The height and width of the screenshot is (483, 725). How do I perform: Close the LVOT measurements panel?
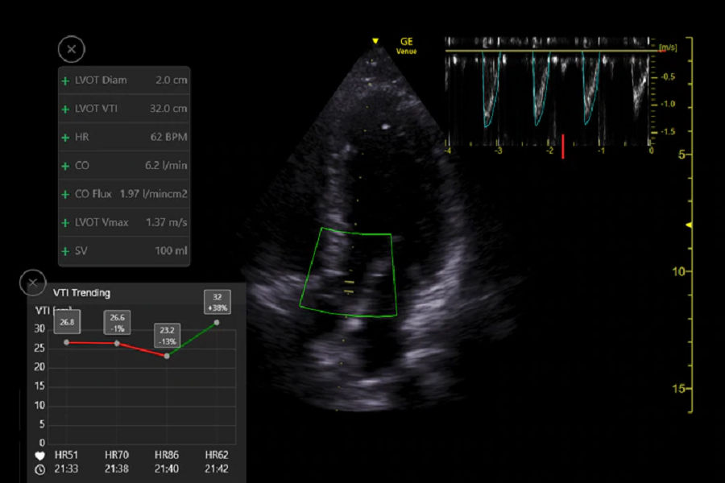click(x=71, y=49)

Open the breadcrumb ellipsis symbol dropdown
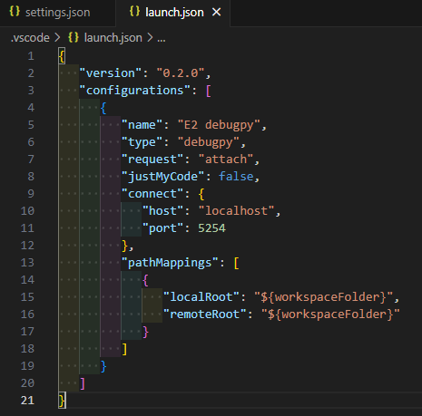pyautogui.click(x=162, y=39)
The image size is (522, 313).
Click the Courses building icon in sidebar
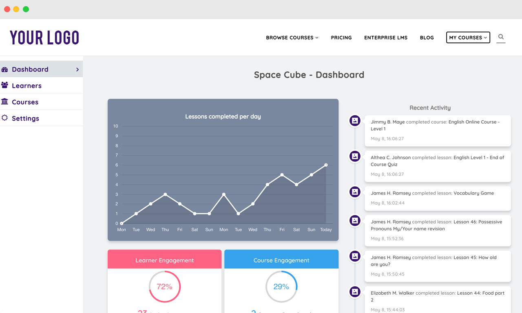(5, 101)
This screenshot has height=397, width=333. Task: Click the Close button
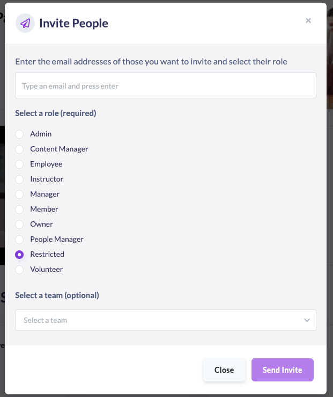224,370
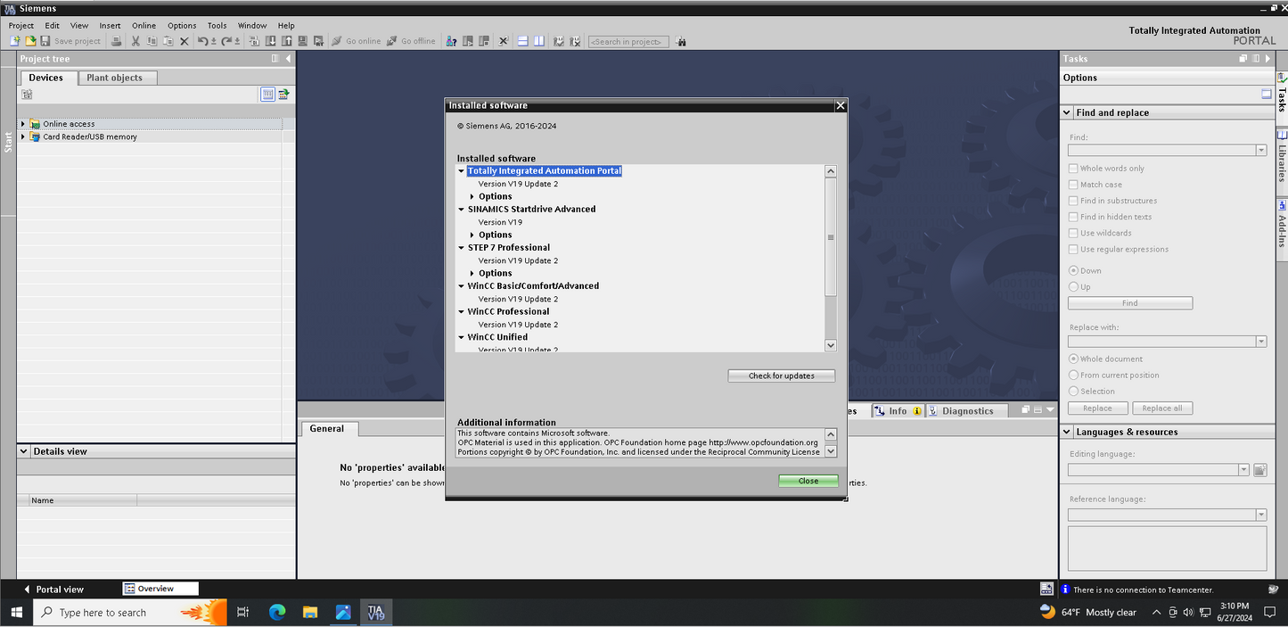Click the Cut scissors icon in toolbar

135,41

* **BRIEF**: Format the listing above as a JSON list of strings, one string per line, with blank lines omitted. Leave the pictures out.

* **ANSWER TO THIS TASK**:
[
  "The height and width of the screenshot is (483, 725). How do I perform: Close the LVOT measurements panel?",
  "click(x=71, y=49)",
  "Open the breadcrumb ellipsis symbol dropdown",
  "pyautogui.click(x=162, y=39)",
  "The image size is (522, 313).",
  "Click the Courses building icon in sidebar",
  "(5, 101)",
  "This screenshot has height=397, width=333. Task: Click the Close button",
  "224,370",
  "Click the Cut scissors icon in toolbar",
  "135,41"
]